start ROWS
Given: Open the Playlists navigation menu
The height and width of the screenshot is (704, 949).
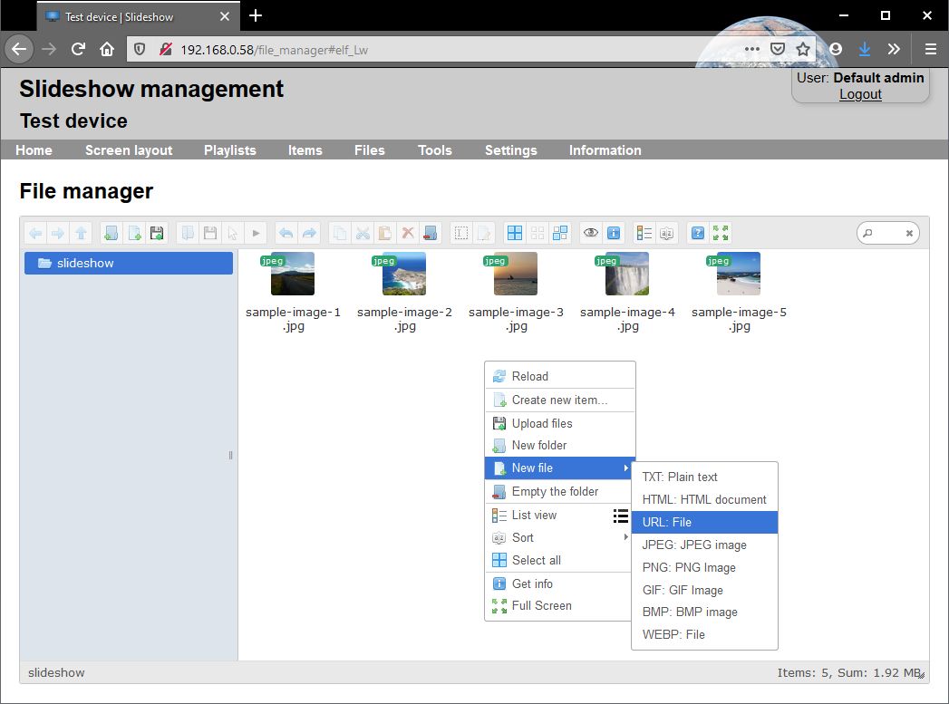Looking at the screenshot, I should [229, 150].
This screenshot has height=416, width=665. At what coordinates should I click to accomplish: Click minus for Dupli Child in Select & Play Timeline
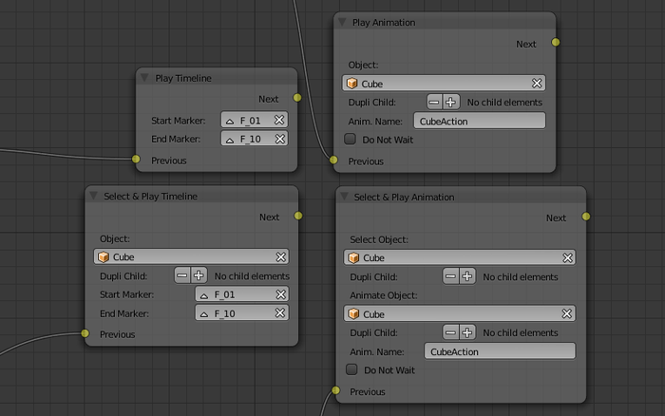coord(183,275)
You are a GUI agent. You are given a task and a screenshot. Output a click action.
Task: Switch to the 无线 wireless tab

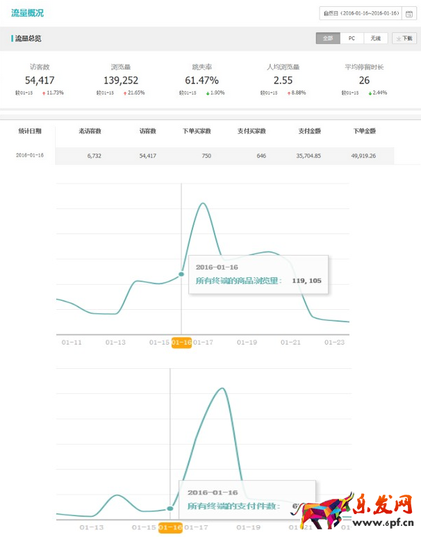(375, 38)
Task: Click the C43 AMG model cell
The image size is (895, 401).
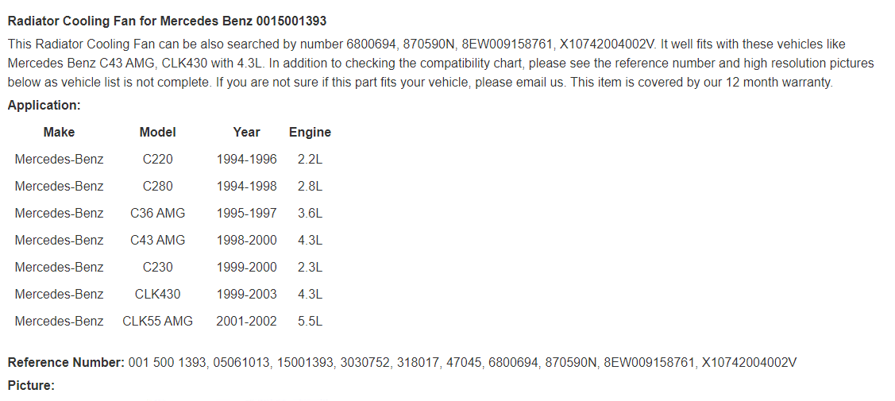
end ROWS
WHAT IS REQUIRED: Express the lines above as a Markdown table with the columns Row and Line, numbering each row and skipping blank lines. Leave the pictures out of the answer.

SOLUTION FOR THIS PROBLEM:
| Row | Line |
|---|---|
| 1 | Given: Open the Playlists navigation menu |
| 2 | The height and width of the screenshot is (704, 949). |
| 3 | Looking at the screenshot, I should [229, 150]. |
| 4 | This screenshot has height=416, width=665. At what coordinates should I click to accomplish: Click minus for Dupli Child in Select & Play Timeline |
| 5 | coord(183,275) |
| 6 | You are a GUI agent. You are given a task and a screenshot. Output a click action. |
| 7 | Task: Switch to the 无线 wireless tab |
| 8 | (375, 38) |
| 9 | Task: Click the C43 AMG model cell |
| 10 | The image size is (895, 401). |